It was not politics. It was something colder. Power first, country later, and truth somewhere buried where few would bother to dig.
J. A. Sarbah does not argue gently. He accuses. He points to a deliberate scheme, one that sought to suffocate the Akufo-Addo administration by cutting off foreign aid, grants, and loans until the government bent or broke.
The charge is stark. Create pressure from outside, engineer distress within, and present the result as failure. Not an accident. Not misfortune. A plan.
Then comes the method. Religion. Sarbah claims sections of the Christian community were led to believe President Akufo-Addo was quietly aligned with the “rainbow” cause, while Muslim communities were warned that Dr. Mahamudu Bawumia carried the same agenda in disguise.
It sounds improbable at first.
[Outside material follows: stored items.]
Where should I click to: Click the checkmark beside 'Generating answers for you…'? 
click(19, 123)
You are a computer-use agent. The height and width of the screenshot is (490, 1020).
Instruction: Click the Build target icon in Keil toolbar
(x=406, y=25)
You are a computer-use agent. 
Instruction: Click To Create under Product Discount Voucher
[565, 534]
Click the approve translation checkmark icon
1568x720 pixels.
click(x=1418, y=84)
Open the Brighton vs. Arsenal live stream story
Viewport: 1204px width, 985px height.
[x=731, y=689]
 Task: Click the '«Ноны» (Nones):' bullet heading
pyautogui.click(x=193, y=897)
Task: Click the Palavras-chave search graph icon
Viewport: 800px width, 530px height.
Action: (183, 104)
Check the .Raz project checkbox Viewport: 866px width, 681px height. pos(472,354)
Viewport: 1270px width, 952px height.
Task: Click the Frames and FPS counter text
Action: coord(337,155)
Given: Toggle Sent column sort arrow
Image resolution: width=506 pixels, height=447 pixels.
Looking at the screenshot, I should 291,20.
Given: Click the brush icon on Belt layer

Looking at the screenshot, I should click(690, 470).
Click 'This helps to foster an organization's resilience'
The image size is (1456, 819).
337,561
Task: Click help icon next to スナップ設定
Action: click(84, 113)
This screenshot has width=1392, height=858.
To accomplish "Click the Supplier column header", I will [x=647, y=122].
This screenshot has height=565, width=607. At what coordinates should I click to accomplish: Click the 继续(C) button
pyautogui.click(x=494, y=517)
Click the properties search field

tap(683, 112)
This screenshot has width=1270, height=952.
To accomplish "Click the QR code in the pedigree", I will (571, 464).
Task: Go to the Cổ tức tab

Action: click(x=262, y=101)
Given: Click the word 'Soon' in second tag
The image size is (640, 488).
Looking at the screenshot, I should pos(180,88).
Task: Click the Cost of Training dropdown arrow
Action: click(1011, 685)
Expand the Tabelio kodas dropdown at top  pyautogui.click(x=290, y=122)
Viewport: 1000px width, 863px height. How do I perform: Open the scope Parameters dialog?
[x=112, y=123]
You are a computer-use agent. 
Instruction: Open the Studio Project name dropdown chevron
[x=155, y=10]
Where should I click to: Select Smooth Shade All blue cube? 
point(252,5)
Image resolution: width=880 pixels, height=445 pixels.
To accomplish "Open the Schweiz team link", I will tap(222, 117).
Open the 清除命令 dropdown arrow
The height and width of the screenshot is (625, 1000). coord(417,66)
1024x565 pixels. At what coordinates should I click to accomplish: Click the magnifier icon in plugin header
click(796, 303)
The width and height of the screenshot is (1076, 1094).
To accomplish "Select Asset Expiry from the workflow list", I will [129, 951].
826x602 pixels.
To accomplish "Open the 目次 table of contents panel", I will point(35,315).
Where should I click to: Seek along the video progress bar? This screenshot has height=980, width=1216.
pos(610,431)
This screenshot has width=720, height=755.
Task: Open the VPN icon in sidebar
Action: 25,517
Until one recalls how quickly moral panic travels in Ghana, how easily suspicion becomes conviction when wrapped in scripture and whispered in trusted spaces.
The result, he suggests, was isolation. Strategic partners grow cautious when a country appears ideologically unstable, and funding hesitates when politics looks like a gamble rather than governance.
Now, he says, the posture has changed. The same voices that shouted sacrilege have softened, dodged, or gone silent when asked to commit to the very positions they once pushed with urgency.
There is no attempt at balance in his closing line. He does not blame Akufo-Addo. He does not blame Bawumia. He blames those he describes as shameless, accusing them of trading Ghana’s dignity for a shot at power.
And then the sting. If God was used as a tool in that bargain, as he claims, what happens when the bill arrives and faith refuses to be political currency?